Source: Bridging&Commercial
Westbrooke Alternative Asset Management (WAAM), which launched in the UK seven years ago, has completed £300m worth of real estate debt over 127 loans — maintaining a record of zero capital loss.
With a focus on income producing assets, a flexible mandate to lend at higher LTVs and a permanent capital debt fund in Westbrooke Yield Plus (WYP), WAAM’s offering has appealed to borrowers that require flexibility and certainty of execution.
Specific instances of recent deals include borrowers refinancing high-street senior debt where the incumbent lender can no longer get to the same level, trade up bridges, and inventory loans where development finance of residential portfolios need to be repaid, but not all units have been sold yet.
It has been a busy start to the year for WAAM, having completed three transactions.
This includes a £12.5m loan to specialist property investor specialist EPF.

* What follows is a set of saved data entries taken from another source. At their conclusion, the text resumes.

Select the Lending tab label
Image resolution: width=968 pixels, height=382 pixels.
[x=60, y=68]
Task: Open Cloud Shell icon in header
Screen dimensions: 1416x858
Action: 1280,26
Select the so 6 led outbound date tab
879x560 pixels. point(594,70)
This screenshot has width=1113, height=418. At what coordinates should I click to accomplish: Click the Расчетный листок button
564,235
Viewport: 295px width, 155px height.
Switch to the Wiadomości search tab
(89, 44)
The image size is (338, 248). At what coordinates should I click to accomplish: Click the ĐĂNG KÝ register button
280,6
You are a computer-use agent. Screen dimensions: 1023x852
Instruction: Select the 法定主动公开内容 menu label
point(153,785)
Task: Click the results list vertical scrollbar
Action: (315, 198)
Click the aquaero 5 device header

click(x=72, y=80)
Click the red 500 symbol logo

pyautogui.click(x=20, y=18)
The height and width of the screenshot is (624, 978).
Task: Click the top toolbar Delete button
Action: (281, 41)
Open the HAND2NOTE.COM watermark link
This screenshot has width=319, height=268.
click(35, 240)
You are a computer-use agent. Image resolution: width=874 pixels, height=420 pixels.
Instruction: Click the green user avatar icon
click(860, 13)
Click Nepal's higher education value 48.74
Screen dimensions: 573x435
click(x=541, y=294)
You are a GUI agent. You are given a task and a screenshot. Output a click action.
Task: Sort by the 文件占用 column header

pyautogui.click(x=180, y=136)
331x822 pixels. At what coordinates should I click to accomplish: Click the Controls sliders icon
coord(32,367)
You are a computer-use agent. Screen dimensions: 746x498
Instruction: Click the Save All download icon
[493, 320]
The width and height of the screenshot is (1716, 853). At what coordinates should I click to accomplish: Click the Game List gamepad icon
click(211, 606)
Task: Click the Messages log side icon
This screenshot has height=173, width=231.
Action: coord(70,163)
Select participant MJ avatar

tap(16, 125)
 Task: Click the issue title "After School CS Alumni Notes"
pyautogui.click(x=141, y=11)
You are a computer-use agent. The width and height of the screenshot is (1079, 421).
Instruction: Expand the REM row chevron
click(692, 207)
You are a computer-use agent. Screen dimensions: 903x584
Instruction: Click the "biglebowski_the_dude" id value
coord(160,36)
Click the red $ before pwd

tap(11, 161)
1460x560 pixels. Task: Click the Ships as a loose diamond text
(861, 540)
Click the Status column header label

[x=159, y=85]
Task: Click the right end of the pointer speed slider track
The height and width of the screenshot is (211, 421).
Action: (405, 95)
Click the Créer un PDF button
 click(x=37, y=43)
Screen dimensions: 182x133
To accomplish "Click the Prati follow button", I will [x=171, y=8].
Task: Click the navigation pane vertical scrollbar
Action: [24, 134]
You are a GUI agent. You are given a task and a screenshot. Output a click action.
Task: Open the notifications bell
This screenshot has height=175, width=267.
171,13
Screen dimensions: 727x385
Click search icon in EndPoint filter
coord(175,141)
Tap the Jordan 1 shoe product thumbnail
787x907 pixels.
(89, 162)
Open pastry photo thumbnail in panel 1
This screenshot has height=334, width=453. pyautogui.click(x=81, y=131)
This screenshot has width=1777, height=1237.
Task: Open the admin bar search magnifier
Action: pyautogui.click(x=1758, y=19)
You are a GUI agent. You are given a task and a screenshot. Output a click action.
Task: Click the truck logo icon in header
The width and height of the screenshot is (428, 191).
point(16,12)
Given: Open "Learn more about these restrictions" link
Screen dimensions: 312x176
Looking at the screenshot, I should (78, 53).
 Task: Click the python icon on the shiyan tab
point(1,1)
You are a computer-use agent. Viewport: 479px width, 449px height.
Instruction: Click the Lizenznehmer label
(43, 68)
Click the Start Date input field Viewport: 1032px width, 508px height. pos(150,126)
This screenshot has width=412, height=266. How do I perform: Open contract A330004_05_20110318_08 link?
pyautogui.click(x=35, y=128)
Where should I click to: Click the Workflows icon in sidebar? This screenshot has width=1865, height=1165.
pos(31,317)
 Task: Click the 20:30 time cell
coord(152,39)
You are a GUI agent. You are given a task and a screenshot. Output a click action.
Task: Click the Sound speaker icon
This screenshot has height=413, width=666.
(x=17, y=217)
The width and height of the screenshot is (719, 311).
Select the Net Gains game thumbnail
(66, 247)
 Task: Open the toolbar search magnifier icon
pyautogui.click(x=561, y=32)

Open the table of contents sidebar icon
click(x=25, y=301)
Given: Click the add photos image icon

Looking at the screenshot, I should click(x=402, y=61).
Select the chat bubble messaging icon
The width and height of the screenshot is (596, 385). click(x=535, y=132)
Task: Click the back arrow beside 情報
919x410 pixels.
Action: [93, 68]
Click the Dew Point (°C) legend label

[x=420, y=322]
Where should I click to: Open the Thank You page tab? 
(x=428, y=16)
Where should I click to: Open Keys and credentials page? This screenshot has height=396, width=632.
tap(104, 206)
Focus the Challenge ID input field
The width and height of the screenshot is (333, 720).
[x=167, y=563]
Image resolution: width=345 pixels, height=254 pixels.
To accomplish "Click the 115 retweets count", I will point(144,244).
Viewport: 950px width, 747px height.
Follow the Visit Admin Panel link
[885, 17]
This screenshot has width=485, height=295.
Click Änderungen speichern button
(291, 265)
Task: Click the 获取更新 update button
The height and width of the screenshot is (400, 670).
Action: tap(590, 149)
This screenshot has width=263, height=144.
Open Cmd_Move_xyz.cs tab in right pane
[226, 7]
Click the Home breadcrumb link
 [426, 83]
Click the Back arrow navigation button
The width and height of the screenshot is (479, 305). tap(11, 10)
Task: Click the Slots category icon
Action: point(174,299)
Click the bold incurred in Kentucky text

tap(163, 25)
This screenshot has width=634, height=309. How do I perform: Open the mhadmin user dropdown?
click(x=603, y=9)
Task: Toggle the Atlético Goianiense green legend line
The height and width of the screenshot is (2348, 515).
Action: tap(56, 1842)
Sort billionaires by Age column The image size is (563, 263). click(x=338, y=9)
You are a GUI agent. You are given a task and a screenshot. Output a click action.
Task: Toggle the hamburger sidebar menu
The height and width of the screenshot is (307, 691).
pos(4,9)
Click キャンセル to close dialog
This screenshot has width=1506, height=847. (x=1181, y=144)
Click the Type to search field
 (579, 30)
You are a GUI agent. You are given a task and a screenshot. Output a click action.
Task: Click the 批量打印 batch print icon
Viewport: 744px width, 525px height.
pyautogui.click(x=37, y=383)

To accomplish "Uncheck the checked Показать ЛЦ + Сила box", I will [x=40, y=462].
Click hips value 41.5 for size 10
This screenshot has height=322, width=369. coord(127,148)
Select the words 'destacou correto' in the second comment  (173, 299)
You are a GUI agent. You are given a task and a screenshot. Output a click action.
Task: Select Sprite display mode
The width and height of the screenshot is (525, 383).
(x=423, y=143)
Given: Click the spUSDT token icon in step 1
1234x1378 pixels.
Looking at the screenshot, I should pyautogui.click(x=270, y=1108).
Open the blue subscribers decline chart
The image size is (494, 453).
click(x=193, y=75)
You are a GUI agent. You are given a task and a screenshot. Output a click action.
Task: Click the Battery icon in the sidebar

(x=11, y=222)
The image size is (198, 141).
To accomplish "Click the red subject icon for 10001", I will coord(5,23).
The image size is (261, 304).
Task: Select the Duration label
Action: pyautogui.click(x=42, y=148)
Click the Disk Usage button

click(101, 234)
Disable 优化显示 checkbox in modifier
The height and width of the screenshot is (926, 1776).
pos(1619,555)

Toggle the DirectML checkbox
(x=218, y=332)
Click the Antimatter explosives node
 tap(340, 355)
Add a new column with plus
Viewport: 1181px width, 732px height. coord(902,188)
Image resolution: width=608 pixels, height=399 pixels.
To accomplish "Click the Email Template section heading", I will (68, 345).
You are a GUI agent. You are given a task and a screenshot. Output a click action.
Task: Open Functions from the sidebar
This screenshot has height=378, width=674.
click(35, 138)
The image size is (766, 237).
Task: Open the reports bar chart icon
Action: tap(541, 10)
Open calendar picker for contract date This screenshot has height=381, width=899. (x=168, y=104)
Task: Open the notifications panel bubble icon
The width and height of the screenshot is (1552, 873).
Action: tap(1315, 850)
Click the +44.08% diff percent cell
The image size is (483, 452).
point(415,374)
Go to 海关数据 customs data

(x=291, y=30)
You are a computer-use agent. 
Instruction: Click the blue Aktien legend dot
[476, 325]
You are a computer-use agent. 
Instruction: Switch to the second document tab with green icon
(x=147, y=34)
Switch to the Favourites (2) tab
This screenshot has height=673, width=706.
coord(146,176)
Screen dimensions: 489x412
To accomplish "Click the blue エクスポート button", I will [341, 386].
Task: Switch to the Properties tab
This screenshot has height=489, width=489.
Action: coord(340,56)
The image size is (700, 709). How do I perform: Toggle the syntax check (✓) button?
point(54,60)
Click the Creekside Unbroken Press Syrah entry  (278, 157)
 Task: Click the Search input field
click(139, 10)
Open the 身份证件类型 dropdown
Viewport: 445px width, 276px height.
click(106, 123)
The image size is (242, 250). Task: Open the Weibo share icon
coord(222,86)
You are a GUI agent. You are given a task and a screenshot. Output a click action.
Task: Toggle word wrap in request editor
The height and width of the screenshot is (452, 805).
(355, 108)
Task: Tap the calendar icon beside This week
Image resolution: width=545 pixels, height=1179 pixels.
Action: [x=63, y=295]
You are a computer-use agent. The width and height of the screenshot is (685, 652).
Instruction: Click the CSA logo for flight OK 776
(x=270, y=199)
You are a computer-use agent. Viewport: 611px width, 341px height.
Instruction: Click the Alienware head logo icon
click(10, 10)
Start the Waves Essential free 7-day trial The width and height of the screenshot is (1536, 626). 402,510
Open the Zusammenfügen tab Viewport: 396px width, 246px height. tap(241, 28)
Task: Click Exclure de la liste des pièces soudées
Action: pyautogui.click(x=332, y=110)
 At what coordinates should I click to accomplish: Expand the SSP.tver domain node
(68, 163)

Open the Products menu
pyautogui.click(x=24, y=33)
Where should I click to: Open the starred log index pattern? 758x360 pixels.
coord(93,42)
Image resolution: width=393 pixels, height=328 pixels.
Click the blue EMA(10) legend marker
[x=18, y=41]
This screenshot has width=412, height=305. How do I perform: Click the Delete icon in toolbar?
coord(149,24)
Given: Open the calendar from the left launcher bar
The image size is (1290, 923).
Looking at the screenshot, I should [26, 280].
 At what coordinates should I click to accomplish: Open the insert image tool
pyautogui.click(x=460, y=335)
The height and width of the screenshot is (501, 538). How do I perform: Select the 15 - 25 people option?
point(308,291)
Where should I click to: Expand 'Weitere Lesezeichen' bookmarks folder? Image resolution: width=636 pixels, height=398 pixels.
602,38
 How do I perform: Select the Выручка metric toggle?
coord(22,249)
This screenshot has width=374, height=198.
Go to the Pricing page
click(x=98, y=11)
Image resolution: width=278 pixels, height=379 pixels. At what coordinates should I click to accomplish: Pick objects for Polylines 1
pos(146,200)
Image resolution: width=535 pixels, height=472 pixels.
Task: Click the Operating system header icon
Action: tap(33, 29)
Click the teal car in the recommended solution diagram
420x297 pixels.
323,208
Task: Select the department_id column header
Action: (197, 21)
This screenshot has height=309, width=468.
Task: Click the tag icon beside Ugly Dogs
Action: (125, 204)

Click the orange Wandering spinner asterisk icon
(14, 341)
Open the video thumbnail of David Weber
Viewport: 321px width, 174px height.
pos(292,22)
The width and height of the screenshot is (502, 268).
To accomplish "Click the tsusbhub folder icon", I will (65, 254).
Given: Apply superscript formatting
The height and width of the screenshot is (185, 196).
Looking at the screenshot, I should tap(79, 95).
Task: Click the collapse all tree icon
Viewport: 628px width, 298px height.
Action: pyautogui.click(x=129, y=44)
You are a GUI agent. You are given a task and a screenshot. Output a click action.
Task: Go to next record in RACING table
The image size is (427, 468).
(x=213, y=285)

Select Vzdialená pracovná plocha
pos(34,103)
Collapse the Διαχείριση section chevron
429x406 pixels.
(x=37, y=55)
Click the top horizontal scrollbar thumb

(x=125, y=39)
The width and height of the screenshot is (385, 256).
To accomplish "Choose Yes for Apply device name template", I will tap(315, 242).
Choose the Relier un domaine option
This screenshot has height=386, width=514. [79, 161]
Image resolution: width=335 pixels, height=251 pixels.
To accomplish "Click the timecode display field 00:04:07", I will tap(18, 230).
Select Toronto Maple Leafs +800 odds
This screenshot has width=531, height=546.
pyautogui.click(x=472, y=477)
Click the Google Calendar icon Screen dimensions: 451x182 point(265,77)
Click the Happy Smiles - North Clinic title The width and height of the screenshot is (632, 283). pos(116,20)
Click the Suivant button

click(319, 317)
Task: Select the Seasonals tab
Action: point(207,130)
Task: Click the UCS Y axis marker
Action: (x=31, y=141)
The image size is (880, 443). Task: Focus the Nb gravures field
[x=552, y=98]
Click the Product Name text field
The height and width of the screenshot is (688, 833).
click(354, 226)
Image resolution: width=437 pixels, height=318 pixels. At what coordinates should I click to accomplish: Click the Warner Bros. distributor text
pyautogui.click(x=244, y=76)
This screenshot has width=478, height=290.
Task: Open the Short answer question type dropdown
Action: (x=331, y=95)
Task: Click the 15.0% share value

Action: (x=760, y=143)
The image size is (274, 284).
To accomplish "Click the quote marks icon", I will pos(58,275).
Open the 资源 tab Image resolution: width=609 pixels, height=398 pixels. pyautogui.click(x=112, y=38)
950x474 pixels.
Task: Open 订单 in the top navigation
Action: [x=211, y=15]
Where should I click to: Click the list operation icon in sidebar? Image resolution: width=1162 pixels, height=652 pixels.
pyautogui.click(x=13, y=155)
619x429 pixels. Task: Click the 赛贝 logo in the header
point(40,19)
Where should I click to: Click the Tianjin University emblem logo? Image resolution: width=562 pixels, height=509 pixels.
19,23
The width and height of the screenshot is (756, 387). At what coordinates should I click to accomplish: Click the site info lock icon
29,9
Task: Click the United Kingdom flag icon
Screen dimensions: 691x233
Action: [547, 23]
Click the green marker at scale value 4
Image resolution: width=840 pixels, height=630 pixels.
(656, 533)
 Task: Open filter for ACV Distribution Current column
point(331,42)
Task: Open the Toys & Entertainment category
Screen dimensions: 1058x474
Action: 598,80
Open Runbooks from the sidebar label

The funding was provided in support of refinancing a mixed portfolio, comprising a blend of prime London office space and retail and leisure premises.
The other two deals included funding the acquisition of a holiday park in Cornwall by a local developer, as well as the acquisition of a retail and residential asset in Bristol by an investment group.
“The key to operating in the current environment is having a clear risk framework under which to assess deals, which allows our team to respond quickly to brokers or borrowers when enquiries come in, and then to deliver on these terms in a timely manner,” said James Lightbody, head of real estate at WAAM (pictured above).
He added: “There are several lenders that are failing to deliver on their terms.
“Our permanent capital fund, coupled with a shareholder underwrite facility removes this risk and provides borrowers with certainty that they need at this time.”
Since launch, WAAM’s team focuses on directly originating loans with various owner-operators, sponsors and intermediaries of real estate properties.
It seeks to provide flexible financing across a potential borrower’s capital structure, while maintaining strong alignment with borrowers at all times.